Purchase this album: Amazon

THE SCENE: As we last read in the Bobby McFerrin entry, a number one record can get a musician a temporary “autonomy pass “. After scoring a fluke number one single in 1987 with a rock-by-numbers cover of Richie Valens “La Bamba”, Los Angeles roots-rockers Los Lobos essentially refused to record anything that generic ever again. Each album became slightly more eccentric than the last, culminating in 1992’s dreamy experimental Kiko.

Every song calmly shares space with the ghosts of Los Angeles, back when it was known as Mexico. Draped with touches of traditional Mexican instruments the band solidly locks into gritty gray introspection (“Wake up Delores”) and weary pink dirges (“When The Circus Comes”).

*Dataset content*
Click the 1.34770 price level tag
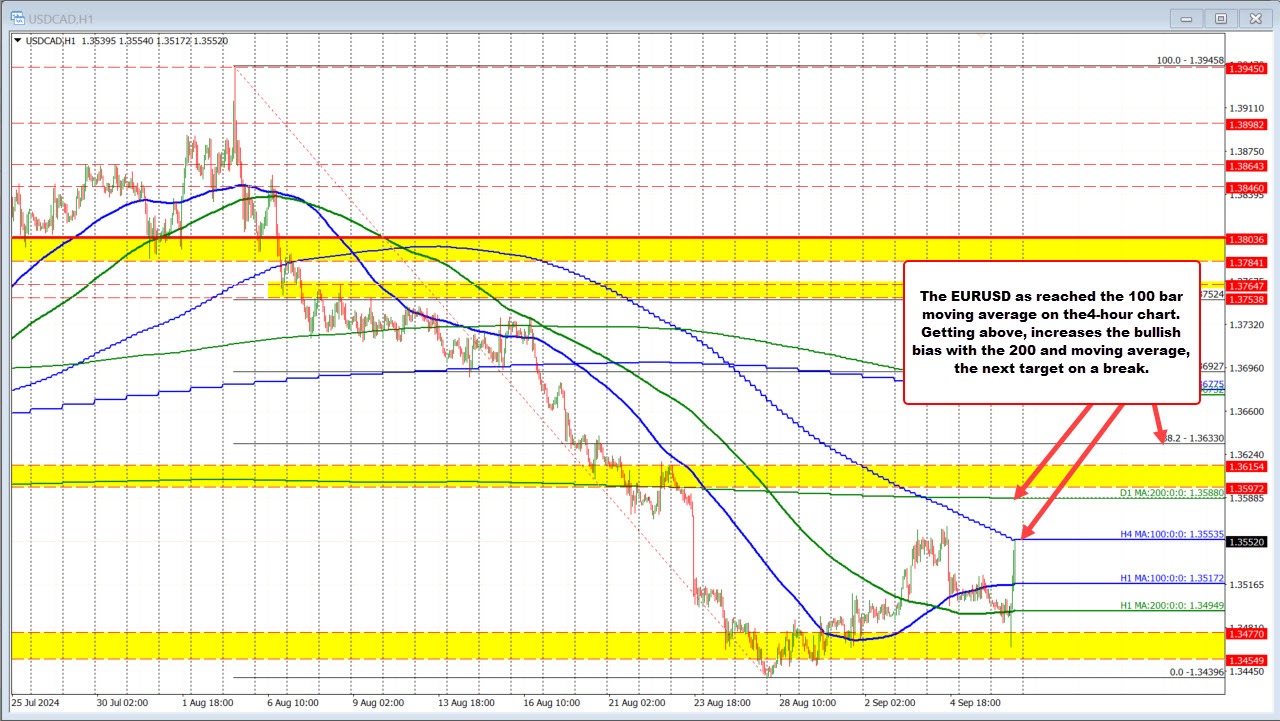[1246, 634]

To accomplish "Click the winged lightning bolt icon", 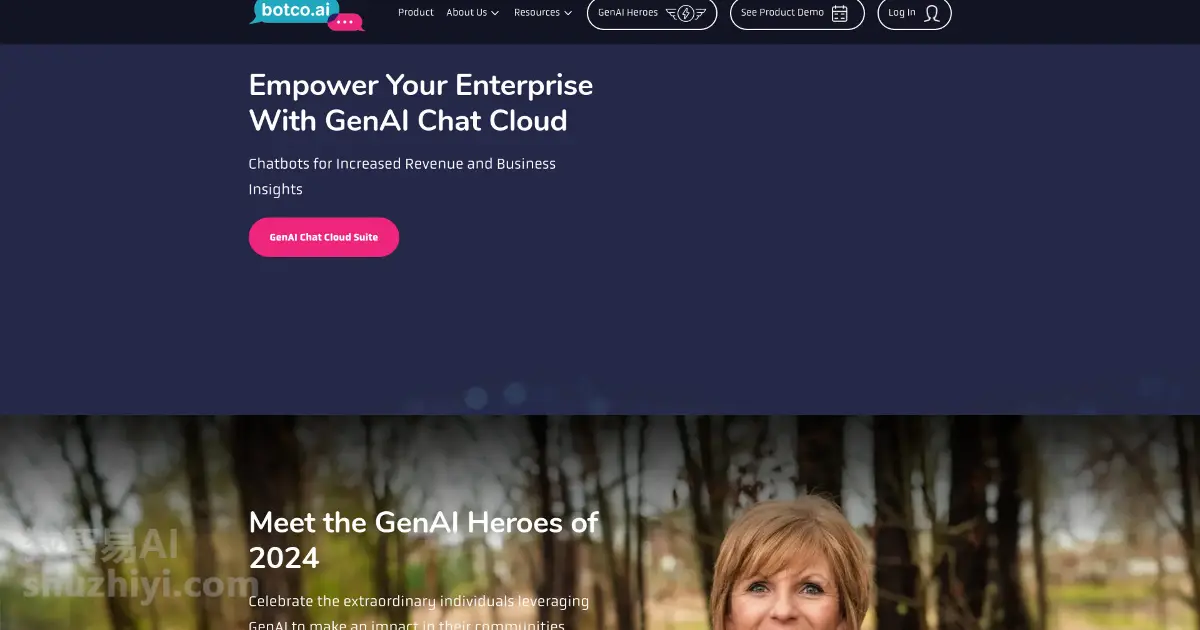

*Exercise prompt*
Retype the passage from the Los Lobos album review, starting with "THE SCENE: As" and going on through "dreamy experimental Kiko.". The listing has no connection to the text.

*Response to the task*
THE SCENE: As we last read in the Bobby McFerrin entry, a number one record can get a musician a temporary “autonomy pass “. After scoring a fluke number one single in 1987 with a rock-by-numbers cover of Richie Valens “La Bamba”, Los Angeles roots-rockers Los Lobos essentially refused to record anything that generic ever again. Each album became slightly more eccentric than the last, culminating in 1992’s dreamy experimental Kiko.